Sind Sie dafür, das Volksentscheid-Zustimmungsquorum von 25 auf 10% zu senken/zu streichen und freie Unterschriftensammlung einzuführen? Wie stehen Sie zu Bürgerräten? Mehr Demokratie e.V. Hessen
Sehr geehrter Herr A.,
vielen Dank für Ihre Nachricht.
Die SPD-Fraktion im Hessischen Landtag hatte bereits in der 18. Wahlperiode eigene Vorschläge in den Hessischen Landtag eingebracht, wie Volksbegehren und Volksentscheid reformiert werden sollten. Bei unseren Änderungsvorschlägen zu dem Gesetzentwurf mit dem schönen Titel „Gesetz zur Änderung des Gesetzes über Volksbegehren und Volksentscheide“ sind wir dabei deutlich über die von den damaligen Regierungsfraktionen vorgesehenen Quoren hinausgegangen. Auch waren unsere seinerzeitigen Vorschläge weitgehender, als der „Verfassungskompromiss“ aus der 19. Wahlperiode, der – wie der Name sagt – eben ein parteiübergreifender Kompromiss war.
Aber im Einzelnen: Analog der Vorschläge aus der 18. WP halte ich ein Absenken des Zustimmungsquorums auf 15% für sinnvoll. Zum einen würde das Verfahren, gemessen an der derzeitigen rechtlichen Situation, vereinfacht und niedrigschwelliger. Zum anderen wäre die Höhe des Quorums noch immer eine ausreichende Hürde dafür, dass gesetzgeberische Entscheidungen von kleinen, populistisch agierenden Gruppen durchgesetzt werden könnten – ein Aspekt, der gerade in Zeiten erstarkender rechtsextremistischer Organisationen mit simplen Parolen und unterkomplexen Lösungsvorschlägen, befeuert von Ressentiments und Menschenfeindlichkeit, nicht außeracht gelassen werden sollte.

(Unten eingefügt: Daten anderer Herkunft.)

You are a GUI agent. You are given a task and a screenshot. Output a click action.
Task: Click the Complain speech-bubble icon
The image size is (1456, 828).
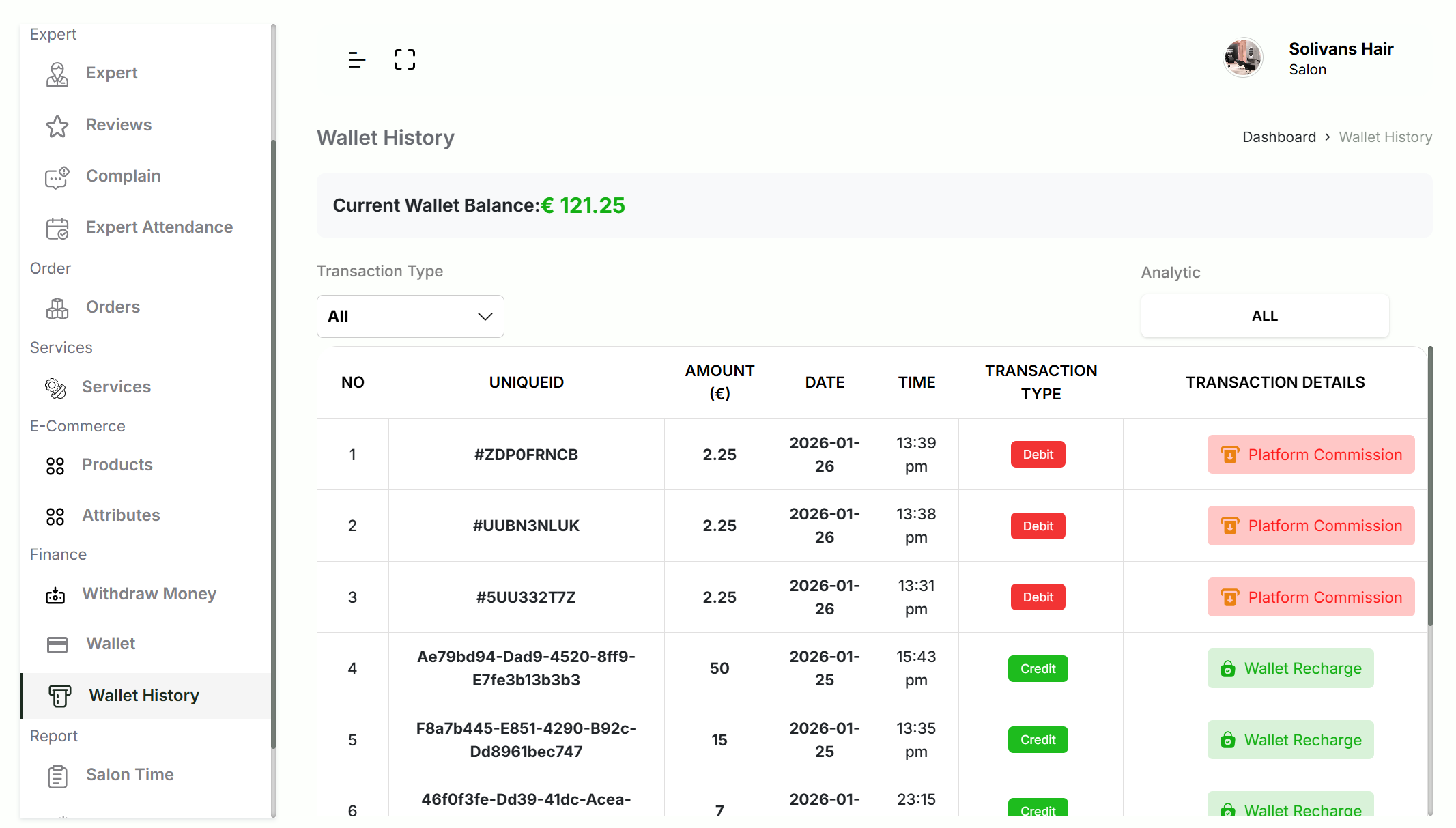tap(57, 177)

Bei der Frage der Unterschriftensammlung kann ich mich kurzfassen: Ich bin für das freie Sammeln. Es ist kaum erklärbar, dass Hessen hier noch immer im Ländervergleich mit über die striktesten Regeln verfügt.
Was den von Ihnen angesprochenen Punkt der Bürgerräte anbelangt: Ich finde, dass anlassbezogene Bürgerräte erprobt werden sollten. Aber dann bitte wirkliche losgewählte Bürgerräte und keine „PR-Veranstaltungen“, auf die man jüngst häufiger trifft, und die meiner Meinung nach oft eine Augenwischerei darstellen und kontraproduktiv sind.
Es wird zu evaluieren sein, ob sich durch Loswahl genügend Bürger für Bürgerräte finden lassen. Bei Wahlhelfern oder im Schöffenwesen etwa ging die Bereitschaft zum Engagement zuletzt deutlich zurück. Auch kann es letztlich nicht im Sinne einer breiten Bürgerbeteiligung sein, wenn sich (z.B., weil eigentlich geloste Bürger ihre Wahl nicht antreten) am Ende vor allem die immer gleichen, ohnehin durchsetzungsstarken Einzelpersonen und Gruppen einbringen. Eine wissenschaftliche Begleitung durch die Hochschulen des Landes, die sich genau diesen Fragen widmet, halte ich dabei für gewninnbringend und aufschlussreich.